(Stated task): Copy out the entries from the line containing "Task: Click the 共享屏幕 share screen button" through the line containing "pyautogui.click(x=252, y=99)", changing "Preferences" to "Settings" and leaving everything else as it is.

(Data for processing):
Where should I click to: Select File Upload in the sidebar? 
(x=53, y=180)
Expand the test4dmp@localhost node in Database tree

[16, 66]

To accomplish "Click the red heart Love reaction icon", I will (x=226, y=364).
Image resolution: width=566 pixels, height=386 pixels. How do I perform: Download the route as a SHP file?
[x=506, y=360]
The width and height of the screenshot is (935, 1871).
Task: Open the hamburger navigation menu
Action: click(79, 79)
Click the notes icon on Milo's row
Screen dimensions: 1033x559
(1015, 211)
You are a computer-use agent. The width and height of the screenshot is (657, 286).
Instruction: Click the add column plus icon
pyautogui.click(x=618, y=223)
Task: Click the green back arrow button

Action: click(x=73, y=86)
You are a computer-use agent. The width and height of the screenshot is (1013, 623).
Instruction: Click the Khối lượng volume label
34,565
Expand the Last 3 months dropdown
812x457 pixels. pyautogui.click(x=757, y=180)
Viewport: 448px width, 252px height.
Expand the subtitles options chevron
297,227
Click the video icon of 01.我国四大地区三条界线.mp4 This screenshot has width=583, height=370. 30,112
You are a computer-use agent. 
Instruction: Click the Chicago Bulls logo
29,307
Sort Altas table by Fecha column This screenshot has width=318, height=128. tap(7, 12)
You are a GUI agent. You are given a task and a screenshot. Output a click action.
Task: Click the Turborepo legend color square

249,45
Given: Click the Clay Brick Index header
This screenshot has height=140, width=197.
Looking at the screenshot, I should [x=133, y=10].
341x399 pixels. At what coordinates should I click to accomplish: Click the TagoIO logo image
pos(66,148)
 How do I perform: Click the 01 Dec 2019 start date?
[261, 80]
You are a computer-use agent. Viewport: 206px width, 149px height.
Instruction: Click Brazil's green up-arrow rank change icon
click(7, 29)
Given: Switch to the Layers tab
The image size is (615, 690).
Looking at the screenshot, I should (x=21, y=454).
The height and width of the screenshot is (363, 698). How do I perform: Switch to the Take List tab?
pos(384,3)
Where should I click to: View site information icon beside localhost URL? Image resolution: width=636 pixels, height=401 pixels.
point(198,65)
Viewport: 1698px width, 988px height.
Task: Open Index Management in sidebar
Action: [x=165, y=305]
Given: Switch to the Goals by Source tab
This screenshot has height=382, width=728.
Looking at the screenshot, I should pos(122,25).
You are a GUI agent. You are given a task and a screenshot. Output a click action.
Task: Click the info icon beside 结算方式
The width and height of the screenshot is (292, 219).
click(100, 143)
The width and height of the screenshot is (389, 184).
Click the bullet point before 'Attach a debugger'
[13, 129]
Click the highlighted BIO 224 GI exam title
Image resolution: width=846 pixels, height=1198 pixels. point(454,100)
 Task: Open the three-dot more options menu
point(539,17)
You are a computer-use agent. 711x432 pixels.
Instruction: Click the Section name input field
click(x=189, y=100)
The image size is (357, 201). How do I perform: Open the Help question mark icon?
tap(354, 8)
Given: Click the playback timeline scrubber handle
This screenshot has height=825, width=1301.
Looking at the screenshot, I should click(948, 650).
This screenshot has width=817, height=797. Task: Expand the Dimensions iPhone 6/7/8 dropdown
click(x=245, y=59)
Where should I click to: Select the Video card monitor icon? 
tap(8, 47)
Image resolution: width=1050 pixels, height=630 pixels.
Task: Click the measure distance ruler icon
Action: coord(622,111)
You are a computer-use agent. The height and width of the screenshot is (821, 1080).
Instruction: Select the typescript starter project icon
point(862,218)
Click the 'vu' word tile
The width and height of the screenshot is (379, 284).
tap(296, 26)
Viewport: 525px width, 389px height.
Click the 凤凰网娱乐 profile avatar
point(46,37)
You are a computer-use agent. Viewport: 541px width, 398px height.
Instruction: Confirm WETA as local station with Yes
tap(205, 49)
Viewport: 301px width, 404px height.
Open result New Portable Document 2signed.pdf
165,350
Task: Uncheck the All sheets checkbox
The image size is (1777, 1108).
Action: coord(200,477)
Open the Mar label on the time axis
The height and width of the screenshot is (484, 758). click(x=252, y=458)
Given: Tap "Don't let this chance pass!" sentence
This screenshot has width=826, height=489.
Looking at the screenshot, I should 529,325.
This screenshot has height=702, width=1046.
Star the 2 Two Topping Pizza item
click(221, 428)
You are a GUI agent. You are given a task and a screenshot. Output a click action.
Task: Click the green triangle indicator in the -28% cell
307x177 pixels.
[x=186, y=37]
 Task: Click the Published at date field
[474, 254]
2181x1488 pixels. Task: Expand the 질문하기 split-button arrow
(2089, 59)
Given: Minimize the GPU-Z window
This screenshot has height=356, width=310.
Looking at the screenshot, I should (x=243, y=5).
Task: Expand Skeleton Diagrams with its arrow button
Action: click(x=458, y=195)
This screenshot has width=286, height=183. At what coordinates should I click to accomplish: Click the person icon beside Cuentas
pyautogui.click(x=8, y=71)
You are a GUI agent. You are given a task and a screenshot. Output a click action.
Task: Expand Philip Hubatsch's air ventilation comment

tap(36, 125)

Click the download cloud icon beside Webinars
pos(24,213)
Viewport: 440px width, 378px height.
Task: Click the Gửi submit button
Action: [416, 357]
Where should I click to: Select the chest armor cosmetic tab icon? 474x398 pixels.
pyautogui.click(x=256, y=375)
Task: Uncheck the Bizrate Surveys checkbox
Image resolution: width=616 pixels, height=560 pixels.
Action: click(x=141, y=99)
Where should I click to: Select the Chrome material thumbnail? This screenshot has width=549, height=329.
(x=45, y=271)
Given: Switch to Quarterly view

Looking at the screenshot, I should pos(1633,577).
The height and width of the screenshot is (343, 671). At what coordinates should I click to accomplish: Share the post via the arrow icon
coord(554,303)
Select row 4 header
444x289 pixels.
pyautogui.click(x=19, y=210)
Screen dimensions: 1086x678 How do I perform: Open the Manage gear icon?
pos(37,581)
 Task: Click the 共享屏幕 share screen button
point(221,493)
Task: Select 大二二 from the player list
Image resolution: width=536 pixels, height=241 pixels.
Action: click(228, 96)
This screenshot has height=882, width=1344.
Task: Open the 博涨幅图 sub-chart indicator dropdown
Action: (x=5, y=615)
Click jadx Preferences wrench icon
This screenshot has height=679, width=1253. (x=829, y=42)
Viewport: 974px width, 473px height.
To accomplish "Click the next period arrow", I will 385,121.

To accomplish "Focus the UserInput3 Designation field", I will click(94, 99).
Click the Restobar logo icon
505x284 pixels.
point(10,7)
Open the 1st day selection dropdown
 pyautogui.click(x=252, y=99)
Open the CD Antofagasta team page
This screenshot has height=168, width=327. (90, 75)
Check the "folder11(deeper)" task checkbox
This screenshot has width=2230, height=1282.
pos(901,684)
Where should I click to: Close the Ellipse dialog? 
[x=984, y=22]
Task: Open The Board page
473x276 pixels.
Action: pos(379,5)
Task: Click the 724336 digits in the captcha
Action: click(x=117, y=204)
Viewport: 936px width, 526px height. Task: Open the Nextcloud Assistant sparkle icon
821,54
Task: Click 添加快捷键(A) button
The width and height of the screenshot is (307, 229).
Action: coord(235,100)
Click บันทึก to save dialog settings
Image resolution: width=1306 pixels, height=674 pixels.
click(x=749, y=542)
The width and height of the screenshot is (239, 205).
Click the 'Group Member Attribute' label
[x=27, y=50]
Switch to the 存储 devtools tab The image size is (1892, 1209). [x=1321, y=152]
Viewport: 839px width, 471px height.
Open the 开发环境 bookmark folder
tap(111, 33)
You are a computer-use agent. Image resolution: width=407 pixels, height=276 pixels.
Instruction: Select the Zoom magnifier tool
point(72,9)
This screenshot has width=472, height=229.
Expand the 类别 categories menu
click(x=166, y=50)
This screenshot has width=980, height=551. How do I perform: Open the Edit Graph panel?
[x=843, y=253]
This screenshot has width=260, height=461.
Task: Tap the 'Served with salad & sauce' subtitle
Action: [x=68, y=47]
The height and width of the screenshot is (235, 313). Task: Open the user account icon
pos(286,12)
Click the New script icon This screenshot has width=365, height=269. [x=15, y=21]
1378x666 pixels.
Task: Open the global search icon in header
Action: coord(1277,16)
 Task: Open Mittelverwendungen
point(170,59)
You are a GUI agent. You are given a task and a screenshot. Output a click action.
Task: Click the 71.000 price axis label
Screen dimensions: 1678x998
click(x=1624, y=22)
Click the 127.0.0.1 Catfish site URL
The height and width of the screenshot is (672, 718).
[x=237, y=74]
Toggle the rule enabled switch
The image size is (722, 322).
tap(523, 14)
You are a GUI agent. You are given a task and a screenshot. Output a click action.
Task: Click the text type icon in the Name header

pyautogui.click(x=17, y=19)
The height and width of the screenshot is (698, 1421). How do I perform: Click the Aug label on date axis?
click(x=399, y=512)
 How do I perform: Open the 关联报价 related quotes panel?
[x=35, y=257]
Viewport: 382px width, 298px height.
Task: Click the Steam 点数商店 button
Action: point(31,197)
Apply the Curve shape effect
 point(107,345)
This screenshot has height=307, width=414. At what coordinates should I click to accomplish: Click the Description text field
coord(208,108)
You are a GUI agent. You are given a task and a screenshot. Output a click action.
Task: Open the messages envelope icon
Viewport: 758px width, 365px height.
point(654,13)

(Result):
 Task: Click the 共享屏幕 share screen button
point(221,493)
Task: Select 大二二 from the player list
Image resolution: width=536 pixels, height=241 pixels.
Action: click(228, 96)
This screenshot has height=882, width=1344.
Task: Open the 博涨幅图 sub-chart indicator dropdown
Action: (x=5, y=615)
Click jadx Settings wrench icon
This screenshot has height=679, width=1253. (x=829, y=42)
Viewport: 974px width, 473px height.
To accomplish "Click the next period arrow", I will 385,121.

To accomplish "Focus the UserInput3 Designation field", I will click(94, 99).
Click the Restobar logo icon
505x284 pixels.
point(10,7)
Open the 1st day selection dropdown
 pyautogui.click(x=252, y=99)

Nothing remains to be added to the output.